The researchers collected samples from the cell cultures several times over the next 12 days. They included checkpoints throughout the process to ensure that infected CD4 T cells did not interfere with their measurements.

The results showed that cultures from five of the 10 participants had detectable HIV genetic material in monocyte-derived macrophages that could be reactivated to infect other cells and produce more virus. The participants who had these reactivatable reservoirs of HIV in monocyte-derived macrophages had higher overall levels of HIV DNA material.  

Follow-up data from three participants showed that this reservoir can be long-lived, harboring latent HIV for months to several years. These reservoirs were stable and could be reactivated over time, indicating that monocyte-derived macrophages could contribute to viral rebound if antiretroviral treatment is disrupted.

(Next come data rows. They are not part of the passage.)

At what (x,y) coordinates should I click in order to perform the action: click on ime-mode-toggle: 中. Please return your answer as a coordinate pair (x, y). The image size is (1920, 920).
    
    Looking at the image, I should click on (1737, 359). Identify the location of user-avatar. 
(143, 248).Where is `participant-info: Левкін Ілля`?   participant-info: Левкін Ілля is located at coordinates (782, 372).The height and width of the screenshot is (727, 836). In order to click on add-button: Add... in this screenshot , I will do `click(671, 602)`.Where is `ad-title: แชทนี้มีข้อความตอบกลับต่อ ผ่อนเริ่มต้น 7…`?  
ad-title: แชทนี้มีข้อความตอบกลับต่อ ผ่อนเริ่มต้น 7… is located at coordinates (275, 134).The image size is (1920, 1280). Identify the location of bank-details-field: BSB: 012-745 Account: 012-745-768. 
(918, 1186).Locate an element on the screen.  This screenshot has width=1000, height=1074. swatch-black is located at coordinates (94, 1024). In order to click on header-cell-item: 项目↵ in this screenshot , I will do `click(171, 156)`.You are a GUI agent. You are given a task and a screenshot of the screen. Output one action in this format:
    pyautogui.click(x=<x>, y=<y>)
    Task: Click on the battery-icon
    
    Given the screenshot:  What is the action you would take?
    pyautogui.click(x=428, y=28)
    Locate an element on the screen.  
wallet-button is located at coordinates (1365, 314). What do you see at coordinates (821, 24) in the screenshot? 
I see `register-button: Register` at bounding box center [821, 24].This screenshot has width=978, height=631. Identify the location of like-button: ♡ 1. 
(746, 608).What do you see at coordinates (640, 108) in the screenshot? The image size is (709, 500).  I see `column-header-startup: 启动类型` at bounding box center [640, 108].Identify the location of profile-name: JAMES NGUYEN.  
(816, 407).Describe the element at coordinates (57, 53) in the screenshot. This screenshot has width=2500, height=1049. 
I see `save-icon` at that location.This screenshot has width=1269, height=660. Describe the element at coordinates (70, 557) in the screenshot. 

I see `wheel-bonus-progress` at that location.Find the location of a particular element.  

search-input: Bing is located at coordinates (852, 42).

The researchers note that this study is small and larger studies with more diverse participant pools will be essential to accurately estimate the proportion of people who have latent HIV in myeloid cells. Investigating the mechanisms that replenish the monocyte reservoir over time is a critical next step in this research.

“These findings underscore the importance of broadening the scope of HIV cure efforts,” said Joshua A. Gordon, M.D., Ph.D., director of the National Institute of Mental Health. “Shifting away from a sole focus on CD4 T cells to thinking about CD 4 T cells and myeloid cells together, in context, will propel the field toward more promising strategies for eradicating HIV.”